You know, they’re very personal, actually, career journeys are incredibly personal, and often have an awful lot weaved into them, about identity, our background, our lived experience. And actually, I think the more that you can do that, across the team, you really start to build trust. And you really start to harness those strong relationships. Another really key top tip is just about coaching and developing each other, and actually never forgetting that we are constantly developing and growing. So even when we are leading our spaces, or managing our spaces, we are learning from those colleagues that we are working with, all of the time. They are teaching us new things about ourself.

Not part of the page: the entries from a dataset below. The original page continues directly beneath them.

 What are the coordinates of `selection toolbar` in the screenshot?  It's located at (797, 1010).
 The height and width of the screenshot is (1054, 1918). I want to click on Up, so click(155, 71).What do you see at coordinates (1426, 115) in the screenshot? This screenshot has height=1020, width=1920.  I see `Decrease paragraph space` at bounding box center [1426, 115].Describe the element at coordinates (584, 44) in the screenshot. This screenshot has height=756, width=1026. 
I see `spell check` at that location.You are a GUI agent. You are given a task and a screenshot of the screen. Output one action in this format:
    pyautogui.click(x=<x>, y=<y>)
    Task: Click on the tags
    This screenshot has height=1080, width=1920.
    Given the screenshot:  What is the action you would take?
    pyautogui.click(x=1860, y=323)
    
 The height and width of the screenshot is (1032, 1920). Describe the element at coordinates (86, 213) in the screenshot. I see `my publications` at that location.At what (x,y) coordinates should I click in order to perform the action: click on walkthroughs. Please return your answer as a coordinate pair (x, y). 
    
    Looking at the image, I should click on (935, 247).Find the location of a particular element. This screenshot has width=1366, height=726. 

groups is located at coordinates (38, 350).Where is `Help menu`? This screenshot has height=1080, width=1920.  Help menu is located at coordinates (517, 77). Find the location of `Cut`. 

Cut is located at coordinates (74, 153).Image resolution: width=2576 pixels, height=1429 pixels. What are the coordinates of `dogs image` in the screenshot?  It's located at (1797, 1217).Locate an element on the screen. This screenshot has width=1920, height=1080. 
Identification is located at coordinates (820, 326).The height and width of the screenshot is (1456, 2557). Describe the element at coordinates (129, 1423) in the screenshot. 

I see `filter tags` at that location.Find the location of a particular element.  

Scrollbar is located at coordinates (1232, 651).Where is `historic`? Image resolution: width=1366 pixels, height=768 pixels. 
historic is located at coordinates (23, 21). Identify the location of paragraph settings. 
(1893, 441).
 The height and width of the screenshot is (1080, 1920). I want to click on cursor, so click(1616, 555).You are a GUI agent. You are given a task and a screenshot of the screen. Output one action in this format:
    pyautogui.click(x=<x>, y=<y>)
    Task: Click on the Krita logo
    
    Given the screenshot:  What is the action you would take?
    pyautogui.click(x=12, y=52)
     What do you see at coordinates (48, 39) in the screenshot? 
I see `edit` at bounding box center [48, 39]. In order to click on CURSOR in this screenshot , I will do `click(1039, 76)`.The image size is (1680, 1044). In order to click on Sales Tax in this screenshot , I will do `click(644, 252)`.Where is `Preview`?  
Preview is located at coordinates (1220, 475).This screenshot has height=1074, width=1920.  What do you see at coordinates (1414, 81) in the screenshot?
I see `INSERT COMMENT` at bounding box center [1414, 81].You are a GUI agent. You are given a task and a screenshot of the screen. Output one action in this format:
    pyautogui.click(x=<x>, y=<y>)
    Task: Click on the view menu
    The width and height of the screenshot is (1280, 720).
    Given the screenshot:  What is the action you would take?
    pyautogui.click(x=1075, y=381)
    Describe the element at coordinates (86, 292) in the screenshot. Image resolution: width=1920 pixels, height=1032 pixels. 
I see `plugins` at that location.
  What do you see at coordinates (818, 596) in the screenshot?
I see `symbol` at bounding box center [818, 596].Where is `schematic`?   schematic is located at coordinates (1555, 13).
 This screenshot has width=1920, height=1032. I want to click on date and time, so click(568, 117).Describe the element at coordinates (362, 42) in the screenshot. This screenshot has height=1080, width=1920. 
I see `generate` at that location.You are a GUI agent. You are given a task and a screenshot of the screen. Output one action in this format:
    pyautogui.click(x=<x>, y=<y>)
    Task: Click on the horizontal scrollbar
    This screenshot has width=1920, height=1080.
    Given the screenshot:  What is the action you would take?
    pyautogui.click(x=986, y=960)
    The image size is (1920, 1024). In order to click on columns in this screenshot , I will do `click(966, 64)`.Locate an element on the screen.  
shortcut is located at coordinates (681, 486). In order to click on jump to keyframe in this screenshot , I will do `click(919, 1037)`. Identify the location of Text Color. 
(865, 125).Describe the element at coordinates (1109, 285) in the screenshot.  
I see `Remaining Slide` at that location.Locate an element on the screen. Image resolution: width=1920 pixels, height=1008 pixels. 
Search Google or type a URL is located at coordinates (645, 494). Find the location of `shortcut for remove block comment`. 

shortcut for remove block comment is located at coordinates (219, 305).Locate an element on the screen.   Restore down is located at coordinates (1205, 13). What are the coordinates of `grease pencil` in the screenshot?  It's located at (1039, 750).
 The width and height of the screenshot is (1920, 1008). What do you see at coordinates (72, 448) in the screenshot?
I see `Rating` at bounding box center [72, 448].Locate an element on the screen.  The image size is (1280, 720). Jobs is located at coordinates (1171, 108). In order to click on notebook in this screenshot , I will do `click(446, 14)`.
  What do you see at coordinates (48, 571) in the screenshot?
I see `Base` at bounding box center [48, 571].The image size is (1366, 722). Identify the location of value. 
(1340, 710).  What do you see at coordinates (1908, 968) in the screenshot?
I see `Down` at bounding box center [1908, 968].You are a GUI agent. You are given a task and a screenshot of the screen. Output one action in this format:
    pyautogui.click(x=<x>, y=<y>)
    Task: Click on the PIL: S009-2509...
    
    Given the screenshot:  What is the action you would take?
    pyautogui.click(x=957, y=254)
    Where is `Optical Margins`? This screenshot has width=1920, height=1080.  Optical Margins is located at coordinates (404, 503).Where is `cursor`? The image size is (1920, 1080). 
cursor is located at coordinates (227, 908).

We are able to also share our experience and to help to develop them, which I think is, again, a huge privilege, a massive privilege. And I think finally, it’s about being a human, I really do. I think it’s about being honest with ourselves, creating a real sense of belonging, so that every single part of our team can feel that they are included, valued, important, cared for. And I think more than ever, they have been the really key areas to success over what has been an incredibly tricky time. And I know personally from my side, when I feel all of those things, I perform differently. I perform much better, not only in my work, but also in my home life and my home activities. I feel more positive when I’m in that space.
Amazing. Thank you so much. What’s really striking me about this is it sort of falls into three phases for me. There’s the phase of team development from forming, storming, norming and performing. You’ve got the second part which is actually people don’t leave organisations, they leave bad bosses, don’t they, ultimately? And that teams are an ecosystem.
It’s not the leader’s role to hold everything – it’s like culture – you can have the best strategy in the world, but the culture can be still toxic and horrible. It’s the same philosophy that you have in team development. So I’m loving what you’re doing at King’s. I’m really proud that we’re a partner with you and going on that journey. And from us at Let’s Talk Talent, thank you, Lorraine. We wish you well on that journey.
And we look forward to inviting you back on another episode to tell us how it’s all gone. Thank you.
Thank you so much – really appreciate it Jo.